As for your comment about "who will be in the position of making these long-term decisions"; in line with our original posting, i would suggest a "Regional Development Bank"; the executive board of which would be appointed by a publically-accountable RDA (which would have some kind of democratic accountability). Surely this would be better than the current set-up of senior bankers, who it seems were not even accountable to shareholders - and in all likelihood didn't understand the complexity of what they were doing!
I would claim to be no academic, however the notion of a local bank investing in local matters seems to be a bit of a no brainer to me. Each area of economic activity has a critical size and as I see life a global banking system is, generally, too big. Our global banking monsters cares not a lot about old Mrs Jones modest investment or her neighbours family mortgage, these are but numbers and values to be traded internationally by faceless, greedy institutions set on massive personal wealth reward. From their loins they vomit all manner of means of producing yet more profit and bumper bonus schemes. Unimaginably to the man on the “TWM Double Decker“ organisations, even, which feed off the demise of other business institutions; this can only be pornographic, perverse and plain wrong.
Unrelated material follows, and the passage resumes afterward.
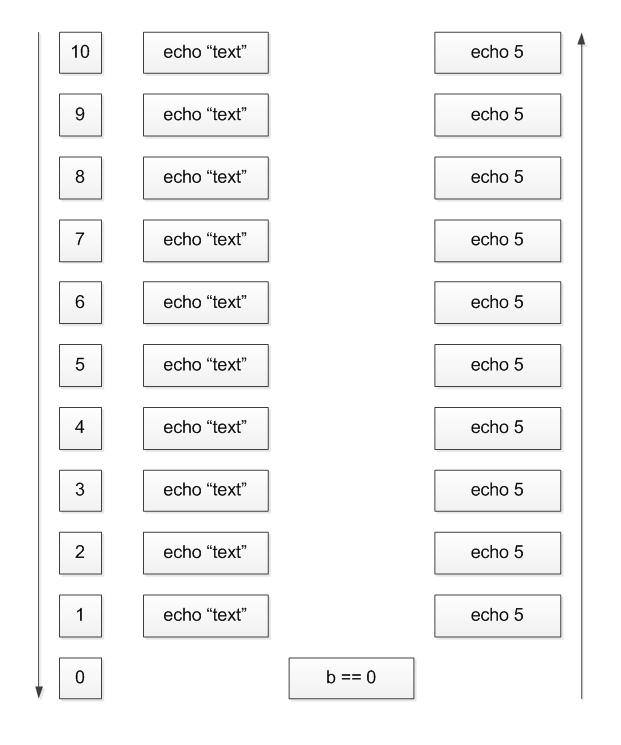Select echo "text" box beside number 2
The height and width of the screenshot is (745, 621).
(206, 553)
We need localised banking institutions that understand local issues and local business. and have a key interest in what happens to business and localities twenty years on. Lets reinvent the Municipal Banking System, lets bring together the proven enthusiasm of the local authority and local entrepreneurial business leaders, blend that with investments from Mr and Mrs Brummie and we have the premises of a real winner.
I have as much faith in Councillor Mike Whitby as I would with Sir Neville Bosworth as with Sir Richard Knowles or Sir Albert Bore to stand up for Birmingham and with it’s business communities to build and administer localised banking that would serve our immediate communities. Service that is not short term but with built in vision and longevity, the old bankers have failed us let’s look to knew fresh and vibrant models. Lets try out Municipal values, values that gave us, clean water, roads, domestic fuel, education and hospitals. Let them run our money, on our behalf and by God if they upset us we can run them from office and hound their parties for years.
Hi Mike
I couldn't agree more.... your point on the need for "localised banking institutions that understand local issues and local business. and have a key interest in what happens to business and localities twenty years on. Lets reinvent the Municipal Banking System" was visionary - see the Post yesterday on this!!